_Set problem 1_. Repeat word for word the part of the kitchen lighting text starting at "Choosing the right" and ending at "light you want.".
_Set problem 2_. List every kitchen area that the kitchen lighting text names as a place you might consider for lighting.
_Set problem 3_. Take the kitchen lighting text further, continuing on from its final sentence.
[start of Document section]
When we talk of kitchen design or decor, kitchen lighting is a factor we should pay attention into. With the wide choice available in the form of decorative, recessed and accent lighting, the only problem is to select the ideal one so that your kitchen looks perfect.
Kitchens are not just places where we prepare our meals – most families enjoy gathering in the kitchen. Some people like to entertain their close friends in the kitchen. With the kids also opting to do their homework here, kitchen lighting needs some careful planning so that you create the right atmosphere in this cozy room.
The type of lighting you choose will be influenced by the size of the kitchen, the color theme and cabinet finish, and the location of the windows and doors, the amount of light needed to see inside the cabinets and other storage.
Choosing the right type of lighting mainly involves identifying those areas of the kitchen where you want lighting. Specific areas you might consider are:
- The range or cooktop
- The sink area
- The island in the kitchen
- Under the cabinets
- Kitchen counter
- Breakfast/dining area
- Children’s’ work area
If the kitchen lighting layout is not planned properly, even the smartest kitchen that has the best cabinets, appliances, fixtures, and fittings can look dreary. Gone are the days when even grand spacious kitchens had just one bulb hanging from the ceiling.
Today, there is a wonderful choice available so that you can choose the right type of illumination that is easy to install. And at the same time, it provides the kind of light you want.
[end of Document section]
[start of Raw data]
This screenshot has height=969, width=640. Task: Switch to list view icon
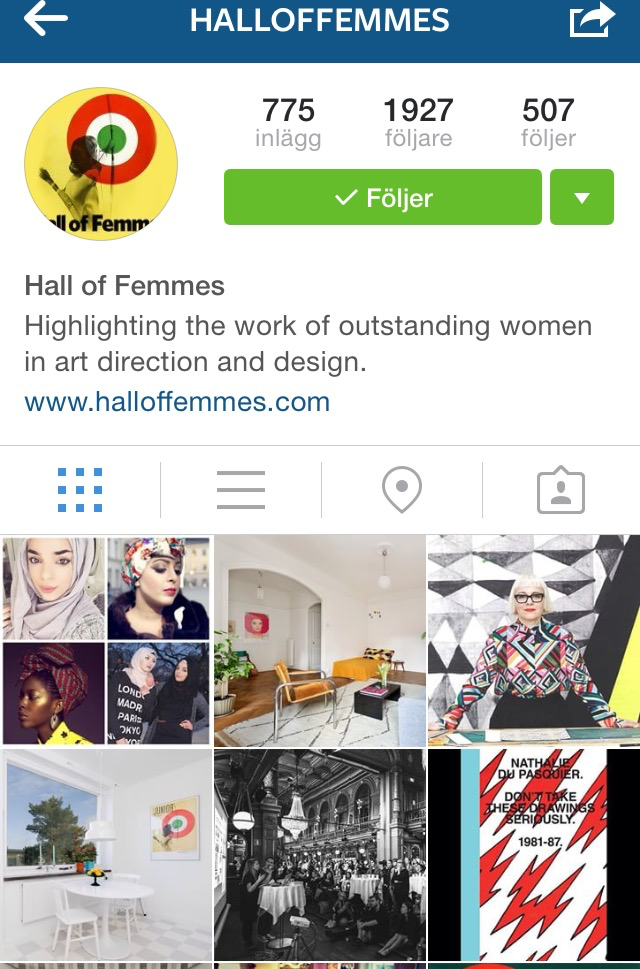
[end of Raw data]
_Task response 1_.
Choosing the right type of lighting mainly involves identifying those areas of the kitchen where you want lighting. Specific areas you might consider are:
- The range or cooktop
- The sink area
- The island in the kitchen
- Under the cabinets
- Kitchen counter
- Breakfast/dining area
- Children’s’ work area
If the kitchen lighting layout is not planned properly, even the smartest kitchen that has the best cabinets, appliances, fixtures, and fittings can look dreary. Gone are the days when even grand spacious kitchens had just one bulb hanging from the ceiling.
Today, there is a wonderful choice available so that you can choose the right type of illumination that is easy to install. And at the same time, it provides the kind of light you want.

_Task response 2_.
- The range or cooktop
- The sink area
- The island in the kitchen
- Under the cabinets
- Kitchen counter
- Breakfast/dining area
- Children’s’ work area

_Task response 3_.
Kitchen Lighting Styles
With the stunning choice of decorative as well as utilitarian lighting to choose from, transforming your kitchen into a delightfully bright place is not at all difficult. You can select from decorative pendant lighting, chandeliers, light fixtures decorated with colored glass, special paper, materials like wrought iron, stainless steel, wood, etc.
The latest trend is to go for energy-efficient lighting if you are environmentally conscious. Apart from the style of your lighting, you will also want to think about the color effect you want to produce so that you have the right atmosphere. Let’s look at different types of kitchen lighting to get a better idea of how to choose the right style.
The general lighting in the kitchen would be called the ambient lighting, which you will use for most activities. Track lighting is ideal for this so that you can use the reflected light for various areas.
Then comes task lighting, like the type you see in kitchen cabinet lighting. Small sources of light placed overhead also form task lighting and these are used to light specific tasks. This is commonly used in closets, cabinets, pantries, etc.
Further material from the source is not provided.